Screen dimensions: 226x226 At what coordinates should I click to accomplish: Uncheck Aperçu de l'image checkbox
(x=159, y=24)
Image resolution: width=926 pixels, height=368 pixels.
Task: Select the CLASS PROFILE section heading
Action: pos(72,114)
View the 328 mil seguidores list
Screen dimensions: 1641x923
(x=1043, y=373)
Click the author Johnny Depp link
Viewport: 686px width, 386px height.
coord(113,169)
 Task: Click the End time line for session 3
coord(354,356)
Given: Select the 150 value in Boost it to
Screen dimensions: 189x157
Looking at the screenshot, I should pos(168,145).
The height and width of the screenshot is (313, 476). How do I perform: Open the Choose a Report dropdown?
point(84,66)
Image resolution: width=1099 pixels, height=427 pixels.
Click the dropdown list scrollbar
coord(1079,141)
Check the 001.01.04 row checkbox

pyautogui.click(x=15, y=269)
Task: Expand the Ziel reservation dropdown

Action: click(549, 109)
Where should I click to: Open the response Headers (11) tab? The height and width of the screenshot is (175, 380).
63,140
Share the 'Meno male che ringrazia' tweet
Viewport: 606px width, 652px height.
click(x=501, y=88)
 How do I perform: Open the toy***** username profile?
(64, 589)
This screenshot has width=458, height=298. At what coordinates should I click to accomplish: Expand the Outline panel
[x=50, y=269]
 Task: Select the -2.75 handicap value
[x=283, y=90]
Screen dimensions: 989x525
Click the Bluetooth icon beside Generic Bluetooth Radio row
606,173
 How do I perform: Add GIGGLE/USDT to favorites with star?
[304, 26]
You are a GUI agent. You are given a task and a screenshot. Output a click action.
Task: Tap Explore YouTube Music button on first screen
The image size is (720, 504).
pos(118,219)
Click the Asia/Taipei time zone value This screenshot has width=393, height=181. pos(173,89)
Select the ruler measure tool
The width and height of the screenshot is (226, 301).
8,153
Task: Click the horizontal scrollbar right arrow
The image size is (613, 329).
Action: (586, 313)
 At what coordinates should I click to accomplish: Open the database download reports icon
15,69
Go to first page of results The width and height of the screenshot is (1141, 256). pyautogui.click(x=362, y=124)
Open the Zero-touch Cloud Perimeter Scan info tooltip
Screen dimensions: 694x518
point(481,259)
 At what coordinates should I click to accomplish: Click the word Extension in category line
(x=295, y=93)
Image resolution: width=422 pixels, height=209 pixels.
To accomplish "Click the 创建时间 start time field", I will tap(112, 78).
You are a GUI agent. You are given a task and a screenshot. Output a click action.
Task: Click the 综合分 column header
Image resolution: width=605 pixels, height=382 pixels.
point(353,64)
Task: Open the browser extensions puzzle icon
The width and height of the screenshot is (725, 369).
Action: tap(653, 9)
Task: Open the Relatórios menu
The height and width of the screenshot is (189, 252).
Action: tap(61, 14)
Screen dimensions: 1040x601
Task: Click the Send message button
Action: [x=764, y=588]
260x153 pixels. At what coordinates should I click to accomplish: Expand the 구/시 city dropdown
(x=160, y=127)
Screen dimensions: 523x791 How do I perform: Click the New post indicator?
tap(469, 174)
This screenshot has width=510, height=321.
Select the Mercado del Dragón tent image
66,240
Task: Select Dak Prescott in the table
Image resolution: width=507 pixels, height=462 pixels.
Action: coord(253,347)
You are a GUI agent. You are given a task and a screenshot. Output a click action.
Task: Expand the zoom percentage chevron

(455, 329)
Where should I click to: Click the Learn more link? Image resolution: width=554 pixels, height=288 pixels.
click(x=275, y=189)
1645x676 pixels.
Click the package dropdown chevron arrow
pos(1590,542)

> Assigned task
Where the string "first" turns up in a line of the data above, copy that whole line.

> Problem solution
Task: Tap Explore YouTube Music button on first screen
Go to first page of results The width and height of the screenshot is (1141, 256). pyautogui.click(x=362, y=124)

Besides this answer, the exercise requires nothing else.